(AIM): Can you reproduce the data below verbatim, from the line with "This screenshot has height=365, width=411." up to and including the line with "tap(391, 181)", leaving out the pictures?

(SUPPLIED RECORDS):
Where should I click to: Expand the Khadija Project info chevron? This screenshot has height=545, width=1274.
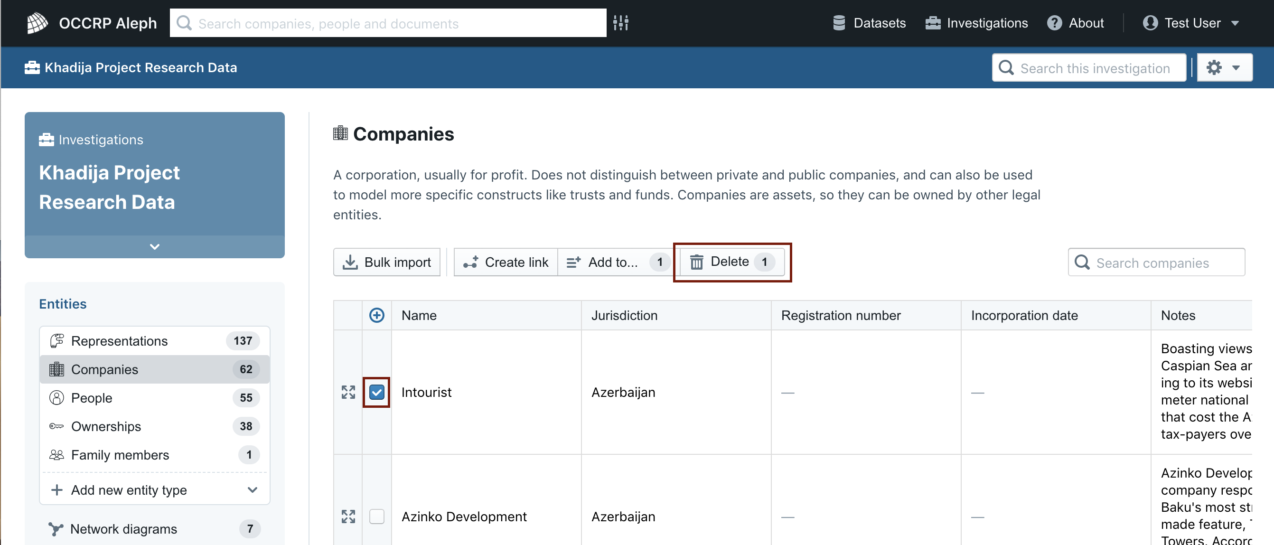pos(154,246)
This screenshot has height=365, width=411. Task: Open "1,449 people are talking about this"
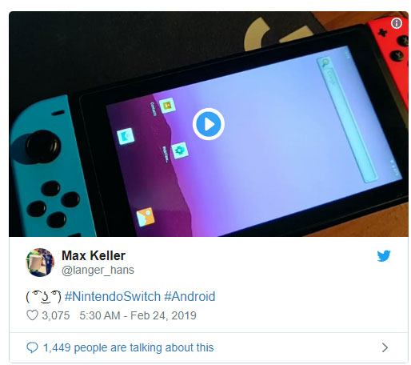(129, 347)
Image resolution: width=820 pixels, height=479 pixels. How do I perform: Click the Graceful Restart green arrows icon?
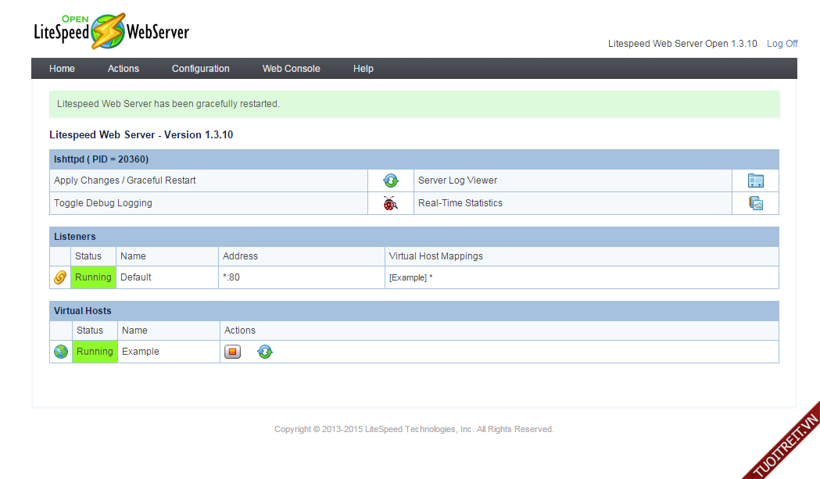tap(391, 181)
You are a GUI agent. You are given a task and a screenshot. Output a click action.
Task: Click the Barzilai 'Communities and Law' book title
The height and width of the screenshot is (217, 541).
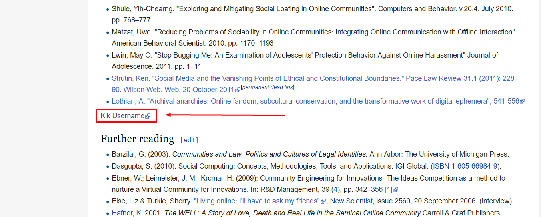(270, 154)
* * *
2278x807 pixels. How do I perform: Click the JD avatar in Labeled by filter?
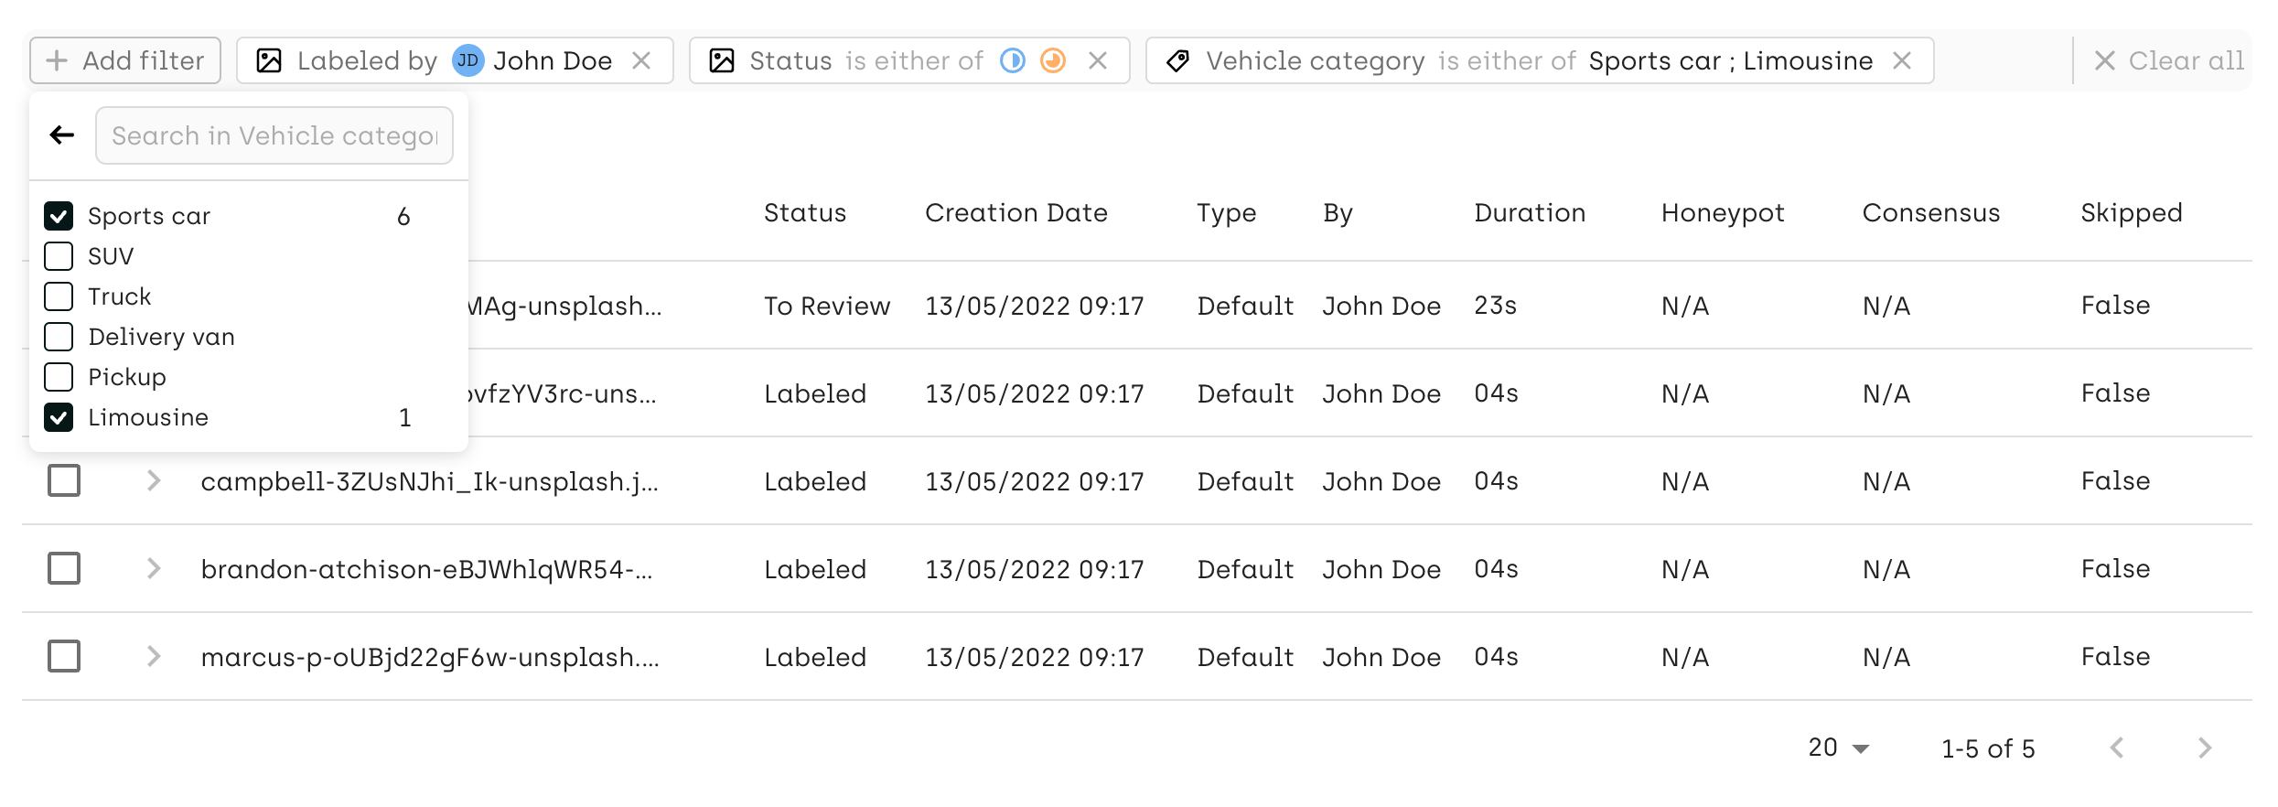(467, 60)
* * *
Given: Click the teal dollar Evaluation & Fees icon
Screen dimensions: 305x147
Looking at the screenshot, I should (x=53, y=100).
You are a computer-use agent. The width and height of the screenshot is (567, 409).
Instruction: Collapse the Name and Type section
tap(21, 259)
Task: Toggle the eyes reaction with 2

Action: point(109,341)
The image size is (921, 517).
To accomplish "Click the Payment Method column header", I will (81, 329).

(EXERCISE SOLUTION):
This screenshot has height=365, width=411. Task: Open "1,449 people are talking about this"
(129, 347)
Image resolution: width=820 pixels, height=479 pixels. How do I perform: Click the Graceful Restart green arrows icon?
tap(391, 181)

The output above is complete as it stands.